Friday, June 30, 2006


Hysteria Over ID Lectures at Leeds as study shows 1 in 10 science students don't accept evolution

The Times reports on the latest round of academic hysteria concerning ID, with a report that 'Compulsory lectures in intelligent design and creationism are going to be included in second-year courses for zoology and genetics undergraduates at Leeds University' - despite the fact that these are to be strictly attempts to discredit these alternative theories (which, if experience is anything to go by, will probably mean that they will attack straw men with a fist-full of fallacies). Why is it that 'Despite the clear anti- creationist stance of these lecturers, the move has set warning bells ringing across the UK science community.'? Because: '"It would be undesirable for universities to spend a lot of precious resources teaching students that creationism and intelligent design are not based on scientific evidence,” says David Read, the vice- president of the Royal Society.' You can see the dilemma - ignore ID and creationism on the basis that they don't merit serious engagement, despite the fact the 1 in 10 science students don't believe in evolution (according to a study carried out by Professor Roger Downie, of the University of Glasgow), or spend time trying to refute them, thereby giving these views more publicity (albeit bad publicity) and a foot in the door as legitimate topics of intellectual discussion. Leeds University has taken the latter option.
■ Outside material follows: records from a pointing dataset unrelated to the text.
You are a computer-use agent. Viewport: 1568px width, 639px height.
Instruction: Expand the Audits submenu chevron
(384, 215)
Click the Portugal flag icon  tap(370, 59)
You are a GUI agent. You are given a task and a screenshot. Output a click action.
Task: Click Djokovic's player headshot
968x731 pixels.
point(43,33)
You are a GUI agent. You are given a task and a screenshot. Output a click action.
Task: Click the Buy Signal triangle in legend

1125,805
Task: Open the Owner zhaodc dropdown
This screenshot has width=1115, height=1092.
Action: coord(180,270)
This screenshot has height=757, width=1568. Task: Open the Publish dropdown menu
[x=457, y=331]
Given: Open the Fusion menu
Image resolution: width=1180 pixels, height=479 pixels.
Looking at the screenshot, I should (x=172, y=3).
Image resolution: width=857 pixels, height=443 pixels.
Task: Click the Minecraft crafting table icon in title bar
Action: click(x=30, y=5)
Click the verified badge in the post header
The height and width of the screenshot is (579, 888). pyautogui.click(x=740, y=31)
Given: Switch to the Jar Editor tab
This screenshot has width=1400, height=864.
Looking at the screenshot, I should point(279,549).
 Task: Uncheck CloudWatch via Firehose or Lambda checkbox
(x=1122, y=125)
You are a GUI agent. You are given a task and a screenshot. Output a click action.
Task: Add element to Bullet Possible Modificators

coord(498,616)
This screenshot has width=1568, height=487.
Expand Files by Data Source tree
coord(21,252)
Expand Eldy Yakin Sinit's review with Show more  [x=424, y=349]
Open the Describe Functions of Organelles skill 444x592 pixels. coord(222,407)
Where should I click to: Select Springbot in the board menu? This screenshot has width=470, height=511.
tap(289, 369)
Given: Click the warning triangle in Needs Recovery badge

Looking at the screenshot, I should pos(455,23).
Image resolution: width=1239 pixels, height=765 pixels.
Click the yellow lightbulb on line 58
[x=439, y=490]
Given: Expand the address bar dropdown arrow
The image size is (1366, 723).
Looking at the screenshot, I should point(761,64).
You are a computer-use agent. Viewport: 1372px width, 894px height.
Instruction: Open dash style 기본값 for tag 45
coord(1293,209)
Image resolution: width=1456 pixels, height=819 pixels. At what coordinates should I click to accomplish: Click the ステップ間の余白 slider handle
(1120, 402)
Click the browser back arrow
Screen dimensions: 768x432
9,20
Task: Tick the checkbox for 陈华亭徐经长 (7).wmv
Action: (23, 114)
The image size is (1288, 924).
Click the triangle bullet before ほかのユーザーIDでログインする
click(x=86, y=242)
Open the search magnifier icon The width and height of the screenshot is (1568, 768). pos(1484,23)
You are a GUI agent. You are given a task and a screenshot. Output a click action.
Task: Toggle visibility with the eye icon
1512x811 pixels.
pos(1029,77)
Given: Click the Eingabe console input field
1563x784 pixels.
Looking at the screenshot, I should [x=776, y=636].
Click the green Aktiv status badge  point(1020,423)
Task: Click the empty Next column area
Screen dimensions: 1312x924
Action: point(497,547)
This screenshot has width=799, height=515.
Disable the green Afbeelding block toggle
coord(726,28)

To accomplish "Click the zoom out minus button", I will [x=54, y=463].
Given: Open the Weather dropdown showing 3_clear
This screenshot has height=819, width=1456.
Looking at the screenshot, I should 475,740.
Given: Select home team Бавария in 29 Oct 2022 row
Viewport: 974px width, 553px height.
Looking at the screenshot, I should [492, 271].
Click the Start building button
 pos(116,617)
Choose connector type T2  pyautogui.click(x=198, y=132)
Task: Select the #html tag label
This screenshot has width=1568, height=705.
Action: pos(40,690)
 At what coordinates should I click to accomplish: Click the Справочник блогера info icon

Professor Steve Fuller has some encouraging words: “The scientific establishment prevents dissenting views,” says Professor Steve Fuller, Professor of Sociology at the University of Warwick. “I have a lot of respect for those who have true scientific credentials and are upfront about their views.” Commenting on the study concerning a tenth of science students not believing in evolution, Professor Downie said: “This gives a very poor prognosis for their understanding of what science is and their ability to be scientists”. From a philosophical perspective, I'd actually say this may give a rather good prognosis for these student's understanding of science and their ability to be scientists! Seeing this sort of hysteria in academia, it doesn't take a great leap of imagination to imagine a day when science students are required to sign a statement of faith in methodological naturalism as an essential ground rule of scientific theorising before they can be accepted onto a course...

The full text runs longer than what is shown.